BfK verschärft seine Position sogar noch

Kaltenweide. In den vergangenen Tagen haben die Mitglieder des Vereins Bürger für Kaltenweide (BfK) intensive Gespräche mit der Bürgerinitiative Altenhorst, Vertretern des Elternbeirates der Grundschule Kaltenweide und einzelnen Vertretern aus der Politik geführt. Die Ergebnisse der Gespräche wurden auf einer kurzfristig einberufenen, nicht öffentlichen Sondersitzung des BfK intensiv und konstruktiv durchgesprochen sowie bewertet. Die Frage, ob der BfK an seinem am 3. Dezember beschlossenem Positionspapier festhält, haben die Mitglieder eindeutig beantwortet, der BfK verschärft sogar seine Position: Aktuell sprechen sich die Mitglieder des Vereins gegen eine Erweiterung von Kaltenweide aus.

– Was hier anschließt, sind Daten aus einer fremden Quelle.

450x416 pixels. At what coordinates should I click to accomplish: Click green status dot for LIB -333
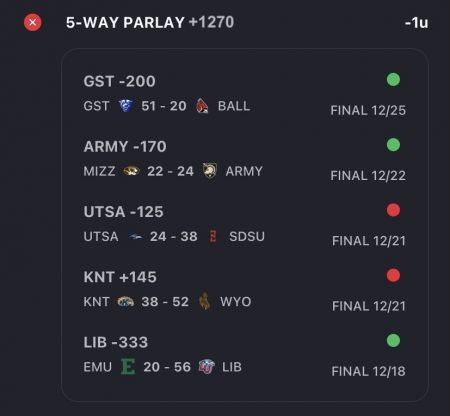pyautogui.click(x=393, y=341)
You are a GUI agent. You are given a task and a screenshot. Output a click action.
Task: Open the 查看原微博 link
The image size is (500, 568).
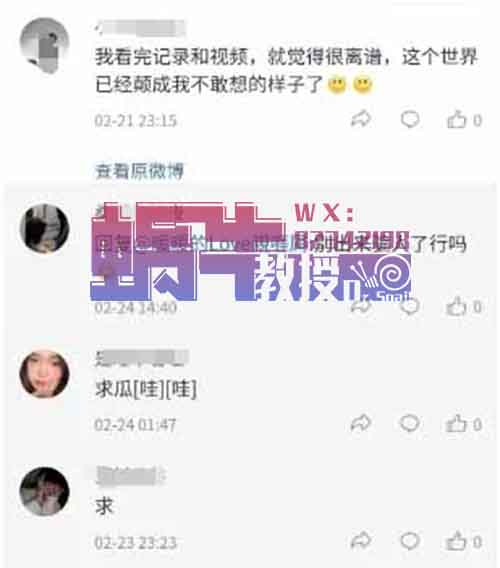pyautogui.click(x=139, y=171)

Der BfK ist bereit seine Position zu überdenken, sobald die Verwaltung der Stadt Langenhagen ein gesamtheitliches, nachvollziehbares Konzept zur Entwicklung von ganz Kaltenweide und seiner Infrastruktur vorgestellt hat und dessen Umsetzung und die Wirkung aus Sicht des BfK spürbar und erkennbar sind.
Darüber hinaus wird die Statistik aus dem aktuellen Biregio-Konzept vom BfK als nicht aussagekräftig angesehen, da es auf Daten des Jahres 2014 beruht, indem schon genehmigte Neubauten nach 2014 nicht berücksichtigt wurden.
„Der aufkommende Protest durch die Bewohnerinnen und Bewohner, sowie des Schulelternrates des Grundschule Kaltenweide gegen die Erweiterung ohne jegliches Konzept die Infrastruktur in Kaltenweide zu verbessern, zeigt uns, dass wir mit unserer Forderung aus dem Dezember nicht alleine dastehen, ganz im Gegenteil“, kommentiert Florian Windeck – Vorstandsmitglied des BfK die aktuelle Stimmungslage in Kaltenweide.
„Die Sichtweisen von Bürgerinnen und Bürger zu übergehen, wird das Vertrauen in die Arbeit der Entscheidungsträger nicht stärken“, sagt Marco Rösler – stellvertretender Vorsitzender des BfK – die aktuell abwartende Haltung von Politik und Verwaltung.